The cut puts the Federal Reserve’s lending rate in the range of 4.5%-4.75%.

It marks the second drop in a row after the Fed lowered rates for the first time in more than four years in September, indicating confidence that price rises were finally stabilising.

Forecasters have been expecting borrowing costs to fall further in the months ahead but warned that Trump’s plans for tax cuts, immigration and tariffs could keep pressure on inflation and drive up government borrowing, complicating those bets.

Interest rates on US debt have already jumped this week, reflecting those concerns.

The decision comes the same day that the Bank of England warned that it could take longer for borrowing costs to fall, warning that inflation could creep higher after last week’s Budget.

“On both sides of the pond, we are seeing expectations for future rate cuts being scaled back considerably compared to what many had originally hoped for,” said Lindsay James, investment strategist at Quilter Investors.

“In the US it seems interest rates will stay higher for longer as the Fed will need to tread very carefully until it is better able to assess the true impact of Trump’s plans.”

The Fed’s key rate – what it charges banks for short-term borrowing – sets a benchmark for lending across the economy, influencing how banks set interest rates for credit cards, mortgages and other loans.

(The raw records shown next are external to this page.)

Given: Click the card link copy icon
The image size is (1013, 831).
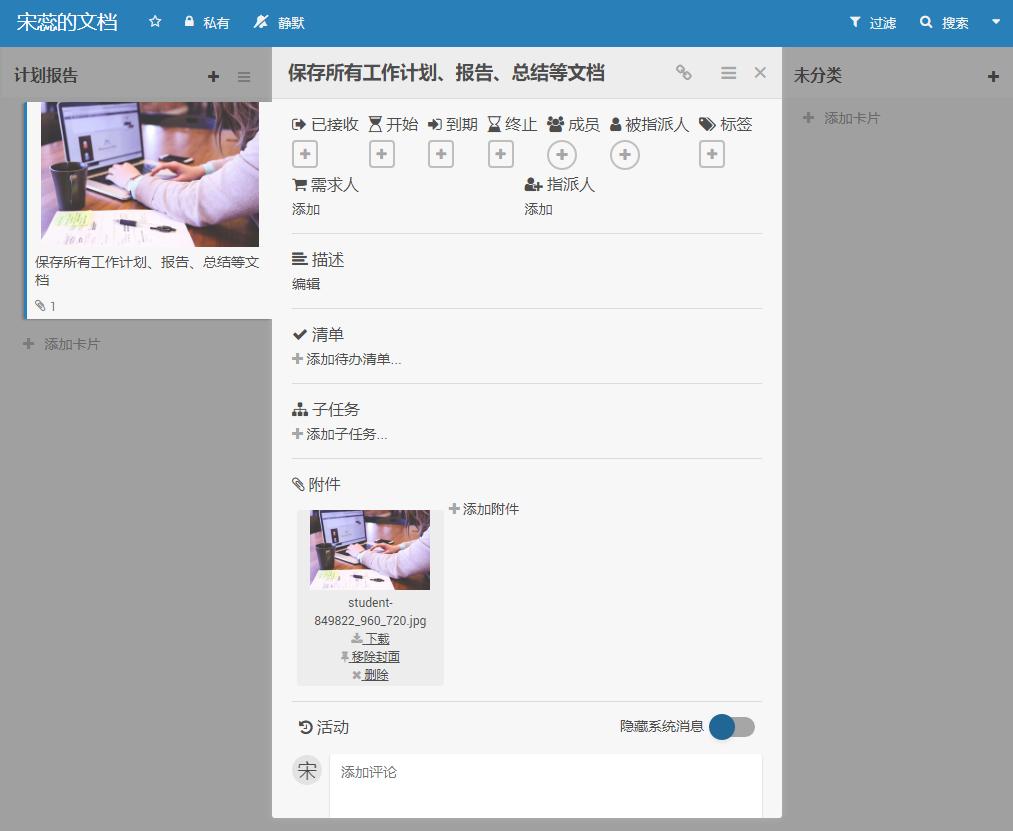Looking at the screenshot, I should coord(684,73).
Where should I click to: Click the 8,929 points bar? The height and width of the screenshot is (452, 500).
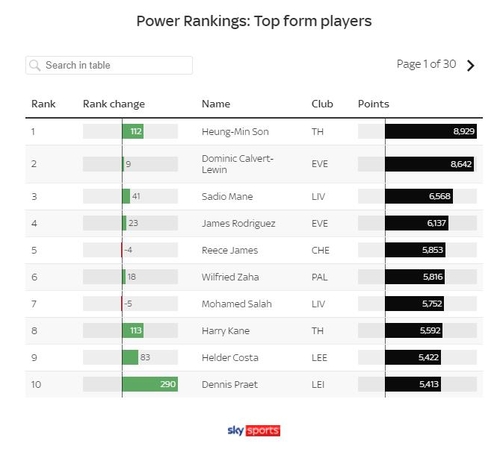pos(431,131)
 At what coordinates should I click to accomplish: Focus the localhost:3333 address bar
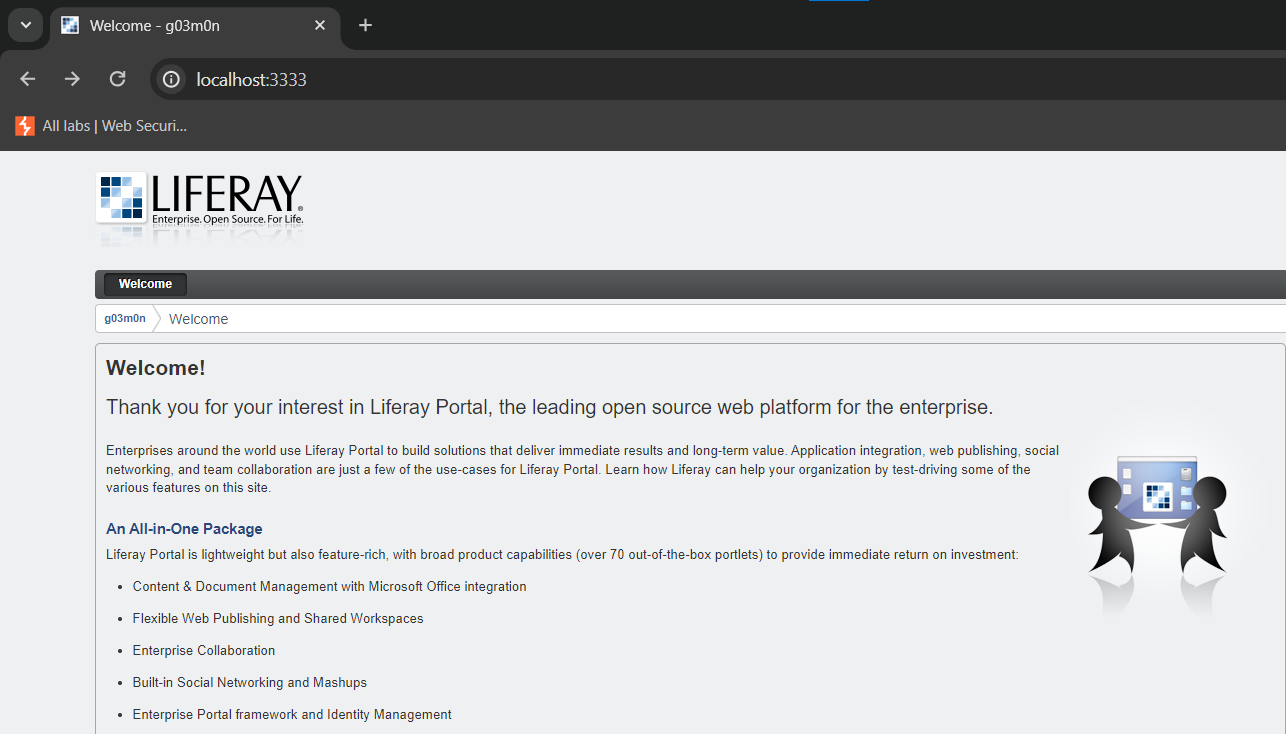point(600,79)
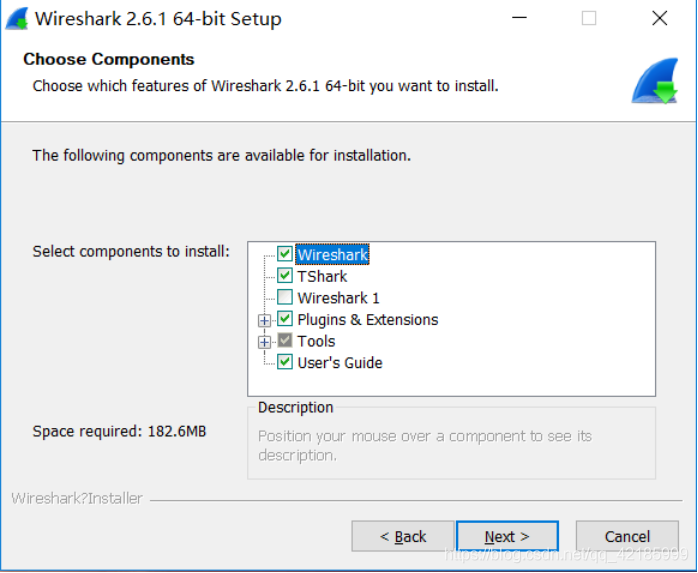Expand the Plugins & Extensions tree node
This screenshot has height=573, width=698.
265,321
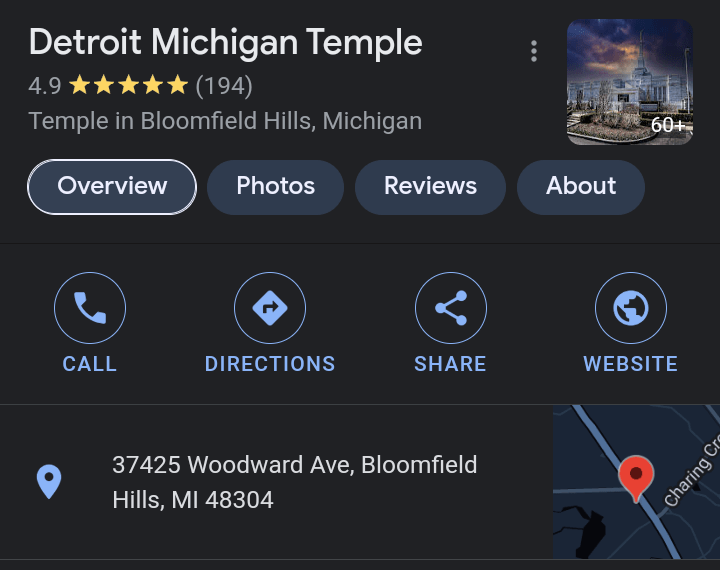Click the directions arrow icon
This screenshot has height=570, width=720.
(270, 309)
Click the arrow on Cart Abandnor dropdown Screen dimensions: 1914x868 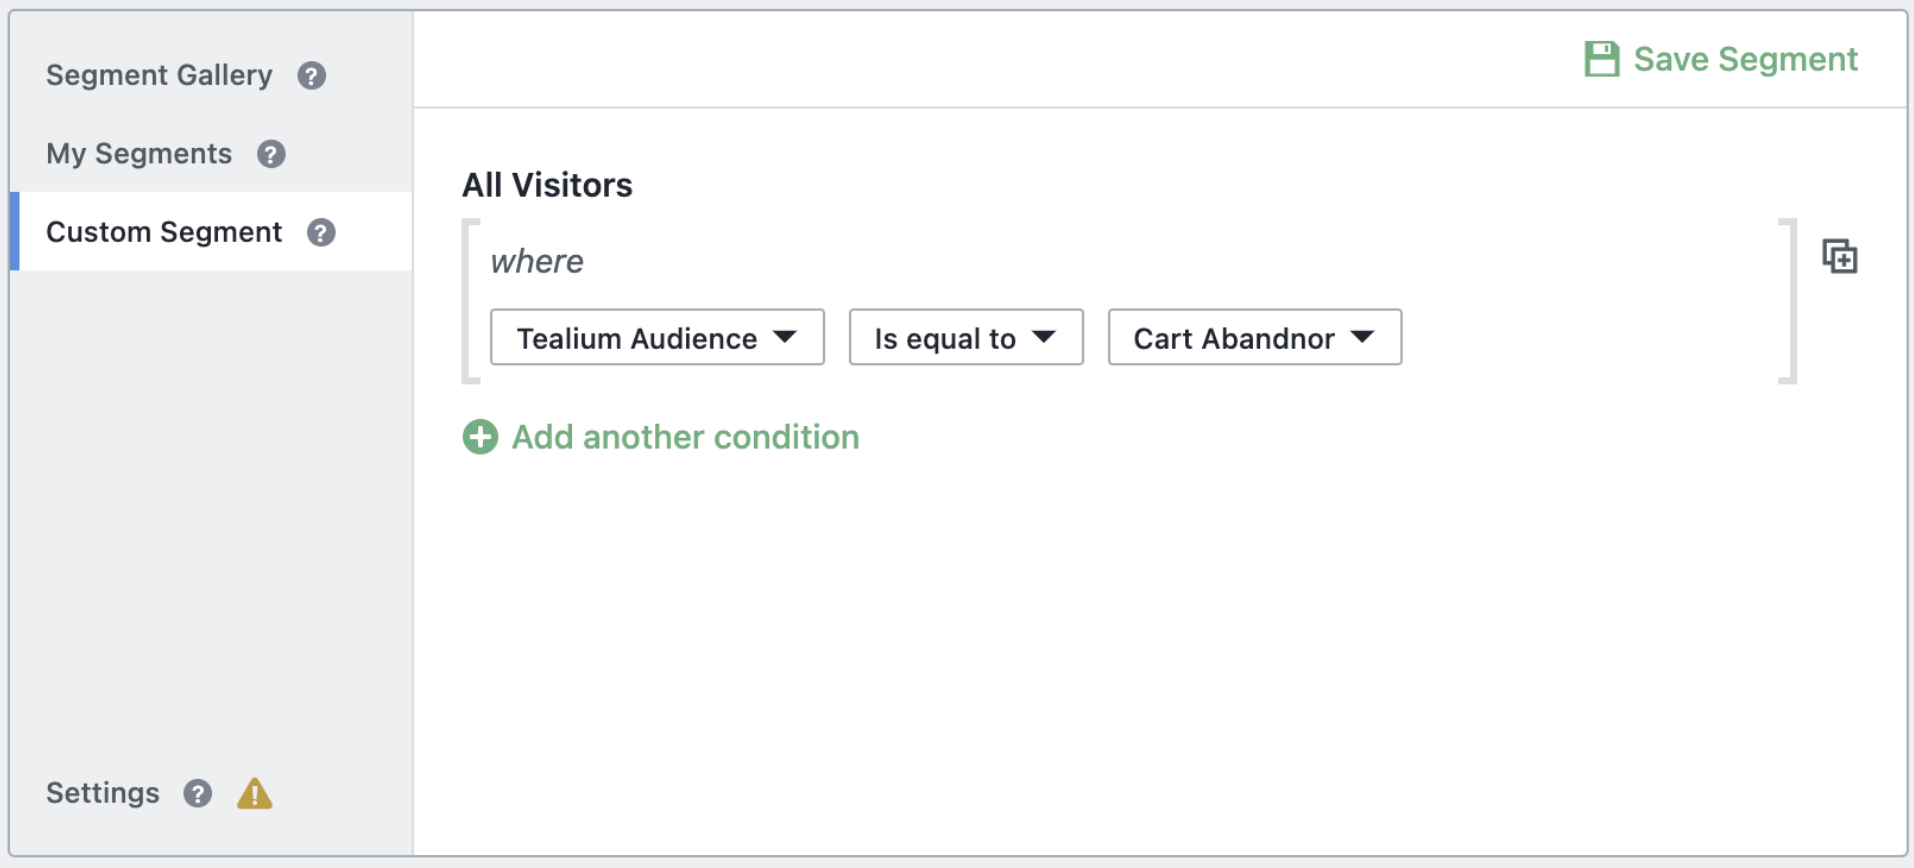tap(1363, 337)
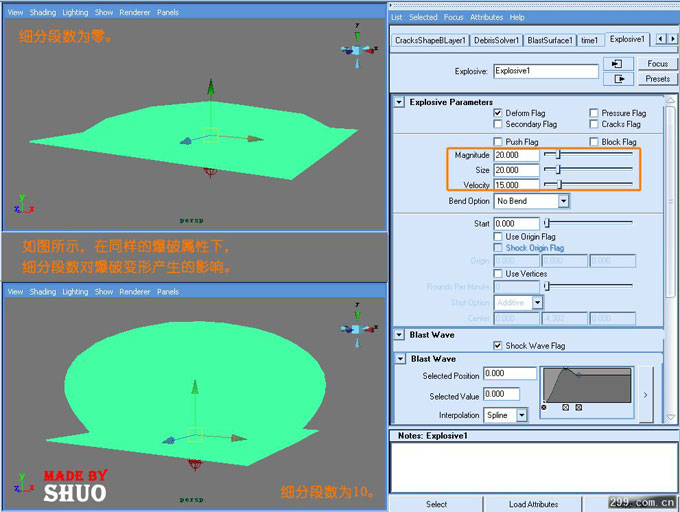Screen dimensions: 680x512
Task: Open the Bend Option dropdown
Action: [x=563, y=201]
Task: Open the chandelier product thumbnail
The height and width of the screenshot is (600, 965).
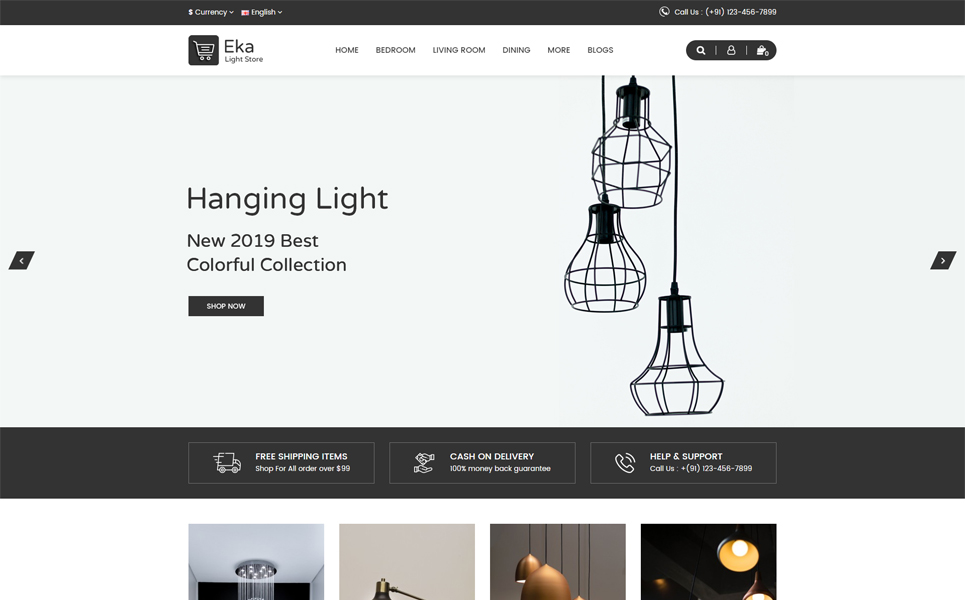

Those borrowing costs have been hovering at the highest rates in two decades, after the Fed rapidly hiked rates in response to inflation in 2022, bringing its key rate to roughly 5.3%.

The cut announced on Thursday, which was widely expected and unanimous, lowered rates by 0.25 percentage points.

The Fed had started cutting rates in September as confidence increased that the pace of price rises in the US was getting under control and job gains were starting to slow.

Inflation in the US stood at 2.4% in September, down from more than 9% in June 2022, according to the latest official figures.

Concerns had flared earlier this year about rising unemployment, but those quietened in September, after data showed an unexpectedly strong burst of hiring.

However, the latest figures showed almost non-existent job growth in October, when the country was grappling with hurricanes and strike actions.

Federal Reserve chairman Jerome Powell said on Thursday officials were equally focused on keeping prices stable and the job market healthy, echoing language used in their last meeting.

He said at a press conference after the rates announcement that with appropriate shifts in the Fed’s policy, “strength in our economy and the labour market can be maintained, with inflation moving sustainably down to 2%”.